The UK’s ASA has banned its first ads under its new fatwa against “harmful gender stereotypes,” ads from Mondelez’s Philadelphia and VW which ASA investigations manager Jess Tye says could cause “real world harms.”

In the case of Philadelphia, which got lots of complaints, think this means: don’t try this at home.

Then there’s Volkswagen’s eGolf which shows a woman relaxing on a park bench with a baby in a pram following shots of men camping on a cliff-edge and then one of a disabled male athlete. Because it shows girls have less fun, it seems. Actually it’s trying to make the point – not that skilfully admittedly – that the VW eGolf makes your life easier.

This attracted just three complaints and banning it is just silly.

There’s a term in literary criticism, suspension of disbelief, which means: a willingness to suspend one’s critical faculties and believe something surreal; sacrifice of realism and logic for the sake of enjoyment. As in Harry Potter, for example.

Isn’t this the case with many ads?

If we’re to take everything literally then there’s no hope.
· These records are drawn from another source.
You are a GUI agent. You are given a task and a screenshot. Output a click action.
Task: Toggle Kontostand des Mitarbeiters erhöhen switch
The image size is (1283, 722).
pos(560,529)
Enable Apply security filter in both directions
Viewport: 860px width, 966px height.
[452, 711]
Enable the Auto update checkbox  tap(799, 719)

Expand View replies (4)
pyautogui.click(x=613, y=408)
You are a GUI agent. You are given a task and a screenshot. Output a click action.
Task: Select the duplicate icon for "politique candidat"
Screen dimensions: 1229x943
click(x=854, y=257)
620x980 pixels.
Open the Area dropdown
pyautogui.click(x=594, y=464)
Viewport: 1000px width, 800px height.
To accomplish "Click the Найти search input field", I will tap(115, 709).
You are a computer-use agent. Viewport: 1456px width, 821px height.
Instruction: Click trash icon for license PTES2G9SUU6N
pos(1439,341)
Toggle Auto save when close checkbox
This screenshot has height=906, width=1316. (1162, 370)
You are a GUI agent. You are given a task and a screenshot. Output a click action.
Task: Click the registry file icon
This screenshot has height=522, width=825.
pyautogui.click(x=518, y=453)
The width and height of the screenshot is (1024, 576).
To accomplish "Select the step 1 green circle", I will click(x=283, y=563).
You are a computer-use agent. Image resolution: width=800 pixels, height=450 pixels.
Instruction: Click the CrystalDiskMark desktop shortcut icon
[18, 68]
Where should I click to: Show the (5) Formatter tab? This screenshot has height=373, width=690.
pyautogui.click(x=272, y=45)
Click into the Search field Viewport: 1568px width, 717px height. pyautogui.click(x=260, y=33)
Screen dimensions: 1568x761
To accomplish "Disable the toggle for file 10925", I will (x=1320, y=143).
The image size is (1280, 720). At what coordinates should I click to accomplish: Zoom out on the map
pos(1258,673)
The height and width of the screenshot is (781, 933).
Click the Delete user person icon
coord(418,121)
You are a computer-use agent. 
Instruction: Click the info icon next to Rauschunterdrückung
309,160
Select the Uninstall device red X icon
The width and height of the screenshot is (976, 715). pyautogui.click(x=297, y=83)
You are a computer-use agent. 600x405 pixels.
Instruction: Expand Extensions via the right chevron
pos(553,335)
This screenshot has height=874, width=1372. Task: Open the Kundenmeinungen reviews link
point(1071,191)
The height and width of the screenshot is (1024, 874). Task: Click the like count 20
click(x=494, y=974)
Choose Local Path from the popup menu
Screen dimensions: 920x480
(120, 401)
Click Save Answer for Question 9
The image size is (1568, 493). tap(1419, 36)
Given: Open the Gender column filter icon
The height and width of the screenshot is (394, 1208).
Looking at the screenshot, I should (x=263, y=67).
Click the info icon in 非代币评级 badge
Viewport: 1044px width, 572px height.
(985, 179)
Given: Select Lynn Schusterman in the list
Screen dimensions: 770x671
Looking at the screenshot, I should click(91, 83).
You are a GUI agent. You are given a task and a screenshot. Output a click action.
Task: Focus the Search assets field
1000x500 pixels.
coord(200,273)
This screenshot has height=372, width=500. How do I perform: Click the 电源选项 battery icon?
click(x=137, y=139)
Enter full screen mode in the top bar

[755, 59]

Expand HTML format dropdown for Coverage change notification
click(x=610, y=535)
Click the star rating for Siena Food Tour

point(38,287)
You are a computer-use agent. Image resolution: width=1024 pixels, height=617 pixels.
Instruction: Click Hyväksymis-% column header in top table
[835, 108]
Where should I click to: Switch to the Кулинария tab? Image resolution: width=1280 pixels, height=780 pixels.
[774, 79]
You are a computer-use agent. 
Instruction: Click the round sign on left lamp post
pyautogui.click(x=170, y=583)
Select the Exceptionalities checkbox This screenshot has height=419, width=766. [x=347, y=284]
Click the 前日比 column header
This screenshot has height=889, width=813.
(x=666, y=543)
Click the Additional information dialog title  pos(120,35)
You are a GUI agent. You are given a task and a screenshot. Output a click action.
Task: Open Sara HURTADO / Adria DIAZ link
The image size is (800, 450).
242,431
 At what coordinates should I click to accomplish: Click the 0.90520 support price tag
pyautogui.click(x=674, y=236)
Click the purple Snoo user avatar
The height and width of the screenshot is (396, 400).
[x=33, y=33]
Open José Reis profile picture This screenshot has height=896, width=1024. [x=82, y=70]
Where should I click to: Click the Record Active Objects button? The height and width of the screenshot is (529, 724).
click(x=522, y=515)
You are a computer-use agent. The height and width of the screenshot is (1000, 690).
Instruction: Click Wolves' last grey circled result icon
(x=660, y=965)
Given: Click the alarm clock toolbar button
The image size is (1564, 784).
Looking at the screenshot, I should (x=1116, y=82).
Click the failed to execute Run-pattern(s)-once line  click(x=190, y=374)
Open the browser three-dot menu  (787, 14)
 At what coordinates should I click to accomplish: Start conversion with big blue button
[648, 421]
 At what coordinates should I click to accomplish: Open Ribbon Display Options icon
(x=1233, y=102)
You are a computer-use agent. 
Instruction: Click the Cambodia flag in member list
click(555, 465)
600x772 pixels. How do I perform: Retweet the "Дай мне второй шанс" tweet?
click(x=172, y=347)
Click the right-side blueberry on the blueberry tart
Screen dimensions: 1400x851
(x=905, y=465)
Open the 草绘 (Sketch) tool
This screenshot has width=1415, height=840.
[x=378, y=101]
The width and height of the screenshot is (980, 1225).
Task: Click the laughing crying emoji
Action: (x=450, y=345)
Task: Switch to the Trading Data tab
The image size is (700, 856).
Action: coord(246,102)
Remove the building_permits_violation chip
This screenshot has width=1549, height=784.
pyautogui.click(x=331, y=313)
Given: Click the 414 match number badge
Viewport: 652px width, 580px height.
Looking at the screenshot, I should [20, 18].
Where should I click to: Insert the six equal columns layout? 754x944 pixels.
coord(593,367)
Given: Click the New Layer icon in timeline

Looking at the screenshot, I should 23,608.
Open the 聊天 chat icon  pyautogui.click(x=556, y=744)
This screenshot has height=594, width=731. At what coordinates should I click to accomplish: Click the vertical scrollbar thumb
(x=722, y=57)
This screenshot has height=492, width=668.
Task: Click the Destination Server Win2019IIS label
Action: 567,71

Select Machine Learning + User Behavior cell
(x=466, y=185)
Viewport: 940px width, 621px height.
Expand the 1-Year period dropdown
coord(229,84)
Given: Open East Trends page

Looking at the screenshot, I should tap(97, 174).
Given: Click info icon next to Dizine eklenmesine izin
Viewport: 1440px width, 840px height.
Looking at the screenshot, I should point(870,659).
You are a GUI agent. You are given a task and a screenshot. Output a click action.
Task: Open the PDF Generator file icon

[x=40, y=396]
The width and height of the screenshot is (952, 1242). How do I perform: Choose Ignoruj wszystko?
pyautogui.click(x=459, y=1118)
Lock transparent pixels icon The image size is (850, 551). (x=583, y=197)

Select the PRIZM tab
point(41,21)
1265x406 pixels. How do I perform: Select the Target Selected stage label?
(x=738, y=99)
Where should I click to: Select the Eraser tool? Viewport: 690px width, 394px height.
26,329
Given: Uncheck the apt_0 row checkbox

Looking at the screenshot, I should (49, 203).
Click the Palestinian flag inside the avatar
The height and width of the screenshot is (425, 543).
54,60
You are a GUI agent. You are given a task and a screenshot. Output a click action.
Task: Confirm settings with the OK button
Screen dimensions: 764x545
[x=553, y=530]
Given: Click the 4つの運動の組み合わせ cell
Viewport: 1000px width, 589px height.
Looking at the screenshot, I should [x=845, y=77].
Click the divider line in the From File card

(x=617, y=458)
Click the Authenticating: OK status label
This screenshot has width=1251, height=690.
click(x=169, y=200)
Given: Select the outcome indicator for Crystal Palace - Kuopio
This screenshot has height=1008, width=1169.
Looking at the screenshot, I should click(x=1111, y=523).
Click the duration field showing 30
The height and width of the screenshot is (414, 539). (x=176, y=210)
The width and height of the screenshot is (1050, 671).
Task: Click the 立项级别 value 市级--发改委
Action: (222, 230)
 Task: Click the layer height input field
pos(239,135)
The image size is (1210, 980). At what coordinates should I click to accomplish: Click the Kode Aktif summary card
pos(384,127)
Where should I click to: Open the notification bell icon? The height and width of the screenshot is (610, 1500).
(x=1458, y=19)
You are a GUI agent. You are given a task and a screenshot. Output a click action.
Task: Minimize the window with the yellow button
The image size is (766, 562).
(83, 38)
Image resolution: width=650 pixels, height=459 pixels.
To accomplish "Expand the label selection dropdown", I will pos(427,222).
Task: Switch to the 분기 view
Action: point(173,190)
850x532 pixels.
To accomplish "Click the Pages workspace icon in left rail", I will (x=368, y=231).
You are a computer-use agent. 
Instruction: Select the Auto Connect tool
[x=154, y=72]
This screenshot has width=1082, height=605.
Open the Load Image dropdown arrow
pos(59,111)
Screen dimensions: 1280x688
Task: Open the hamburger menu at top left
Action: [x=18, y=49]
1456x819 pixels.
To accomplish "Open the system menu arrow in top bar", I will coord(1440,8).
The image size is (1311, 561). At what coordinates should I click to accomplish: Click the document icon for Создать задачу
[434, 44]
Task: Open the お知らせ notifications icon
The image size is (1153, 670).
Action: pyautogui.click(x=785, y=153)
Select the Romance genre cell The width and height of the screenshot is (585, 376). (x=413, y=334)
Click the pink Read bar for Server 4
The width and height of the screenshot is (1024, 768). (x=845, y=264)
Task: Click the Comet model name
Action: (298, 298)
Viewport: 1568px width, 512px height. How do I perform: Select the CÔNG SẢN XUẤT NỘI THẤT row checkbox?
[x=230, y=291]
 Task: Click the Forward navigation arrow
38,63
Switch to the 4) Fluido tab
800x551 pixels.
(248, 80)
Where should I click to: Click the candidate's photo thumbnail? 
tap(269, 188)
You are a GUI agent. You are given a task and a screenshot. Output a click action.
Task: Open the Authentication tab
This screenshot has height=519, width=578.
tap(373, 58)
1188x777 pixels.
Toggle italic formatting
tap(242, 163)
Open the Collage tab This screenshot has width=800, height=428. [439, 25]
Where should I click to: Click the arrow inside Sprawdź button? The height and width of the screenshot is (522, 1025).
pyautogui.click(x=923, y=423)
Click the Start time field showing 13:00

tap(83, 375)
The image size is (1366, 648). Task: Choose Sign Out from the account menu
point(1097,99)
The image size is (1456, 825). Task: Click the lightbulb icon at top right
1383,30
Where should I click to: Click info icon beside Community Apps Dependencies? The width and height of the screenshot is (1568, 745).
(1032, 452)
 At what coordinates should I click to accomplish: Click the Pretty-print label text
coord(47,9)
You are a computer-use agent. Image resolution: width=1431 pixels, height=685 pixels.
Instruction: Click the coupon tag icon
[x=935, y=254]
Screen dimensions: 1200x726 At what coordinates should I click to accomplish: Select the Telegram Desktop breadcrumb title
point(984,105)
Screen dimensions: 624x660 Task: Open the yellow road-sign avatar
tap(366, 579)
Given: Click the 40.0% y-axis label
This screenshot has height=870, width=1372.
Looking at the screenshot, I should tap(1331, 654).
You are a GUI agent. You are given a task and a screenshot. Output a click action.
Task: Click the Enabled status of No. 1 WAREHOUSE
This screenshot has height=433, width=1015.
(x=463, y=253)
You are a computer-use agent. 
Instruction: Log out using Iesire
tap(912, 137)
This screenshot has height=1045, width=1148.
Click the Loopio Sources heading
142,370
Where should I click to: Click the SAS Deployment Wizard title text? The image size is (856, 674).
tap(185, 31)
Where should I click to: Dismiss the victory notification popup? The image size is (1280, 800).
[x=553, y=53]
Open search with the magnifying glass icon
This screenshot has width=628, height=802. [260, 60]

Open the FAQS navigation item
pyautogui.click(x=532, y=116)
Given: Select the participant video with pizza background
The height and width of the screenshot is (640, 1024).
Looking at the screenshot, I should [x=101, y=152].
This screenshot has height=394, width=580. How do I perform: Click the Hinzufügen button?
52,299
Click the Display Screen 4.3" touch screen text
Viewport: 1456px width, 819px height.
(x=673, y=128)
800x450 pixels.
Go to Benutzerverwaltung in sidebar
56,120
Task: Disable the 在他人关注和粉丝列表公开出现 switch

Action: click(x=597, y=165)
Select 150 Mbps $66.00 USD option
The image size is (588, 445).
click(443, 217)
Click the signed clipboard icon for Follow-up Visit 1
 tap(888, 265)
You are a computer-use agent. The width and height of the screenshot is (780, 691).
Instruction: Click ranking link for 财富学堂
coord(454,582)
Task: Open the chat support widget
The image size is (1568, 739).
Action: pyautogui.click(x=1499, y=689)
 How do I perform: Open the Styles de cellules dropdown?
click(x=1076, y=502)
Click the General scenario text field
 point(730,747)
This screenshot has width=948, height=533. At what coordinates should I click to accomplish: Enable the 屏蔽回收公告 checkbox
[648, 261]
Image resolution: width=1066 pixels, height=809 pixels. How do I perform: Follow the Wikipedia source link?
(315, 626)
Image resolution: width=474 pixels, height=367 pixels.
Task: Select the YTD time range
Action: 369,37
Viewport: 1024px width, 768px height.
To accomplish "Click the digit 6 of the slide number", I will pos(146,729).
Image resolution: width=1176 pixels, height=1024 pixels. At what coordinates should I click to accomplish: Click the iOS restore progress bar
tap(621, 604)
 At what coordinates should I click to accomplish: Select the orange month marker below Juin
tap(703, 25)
PS More on this here. Essentially the IPA (agencies) and ISBA (advertisers) are saying it’s mad, ASA says it’s doing its job.

One Comment

  1. I agree, this is yet more pc lunacy. Adverts used to be colourful. funny and memorable, but now too many of them seem to be serious and soullessly obsessed with making statements about feminism, sexual identity and multiculturalism. If anything, mosts ad’s put me off their products nowadays because of that.